Acetylation of Emodin and Cytotoxic Activity Effect Against HepG2 Cell Lines

Abstract

Emodin (1,3,8-trihydroxy-6-methyl-9,10-anthraquinone) is an anthraquinone bioactive compound used as a lead compound because it exhibits potential anticancer properties. Structural modifications were made at the C3 position and its relationship to cytotoxic activity against the HepG2 cell line to determine the pharmacophore group of this compound. The hydroxy group at C3 emodin is converted to an ester group to produce 3-acetyl emodin. In addition, docking simulations into the cancer target protein casein kinase-2 were also carried out to predict molecular interactions. Emodin was reacted with anhydrous acetate and confirmed the product confirmation using LCMS/MS, FTIR, 1H-NMR, and 13C-NMR. Emodin and 3-acetyl emodin were tested for cytotoxicity against HepG2 cells in vitro.
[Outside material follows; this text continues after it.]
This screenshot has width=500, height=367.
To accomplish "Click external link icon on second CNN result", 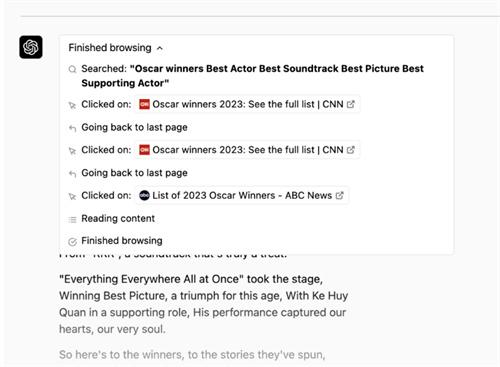I will click(350, 150).
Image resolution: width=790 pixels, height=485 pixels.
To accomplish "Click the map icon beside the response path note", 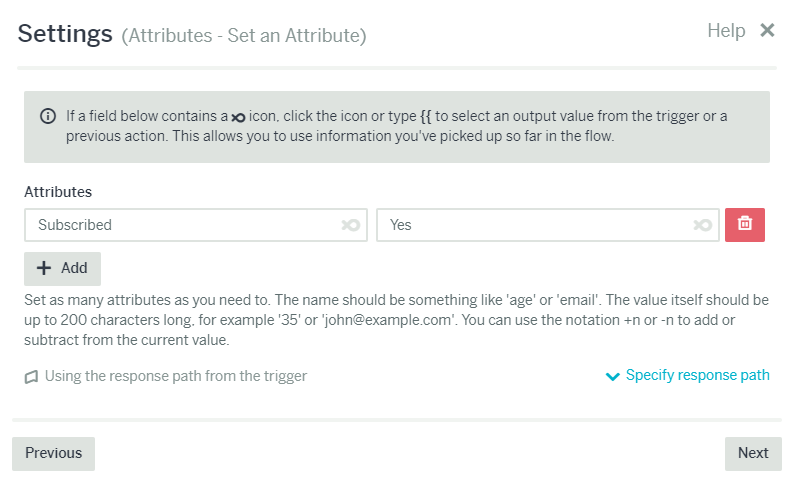I will [x=31, y=377].
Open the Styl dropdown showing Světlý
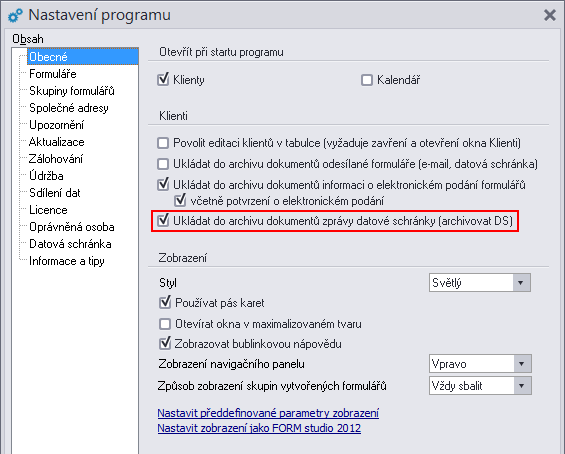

Cytotoxic emodin and 3-acetyl emodin tests on HepG2 cells resulted in Cytotoxic concentrations 50 (CC50) of 0.54 mM and 0.42 mM, respectively. The results showed that modifying the C3 hydroxyl group with acetyl can increase the cytotoxic effect more than emodin. This research is expected to provide information regarding the structure-activity relationship of emodin in cancer cells and the expansion of new drug applications for additional cancers.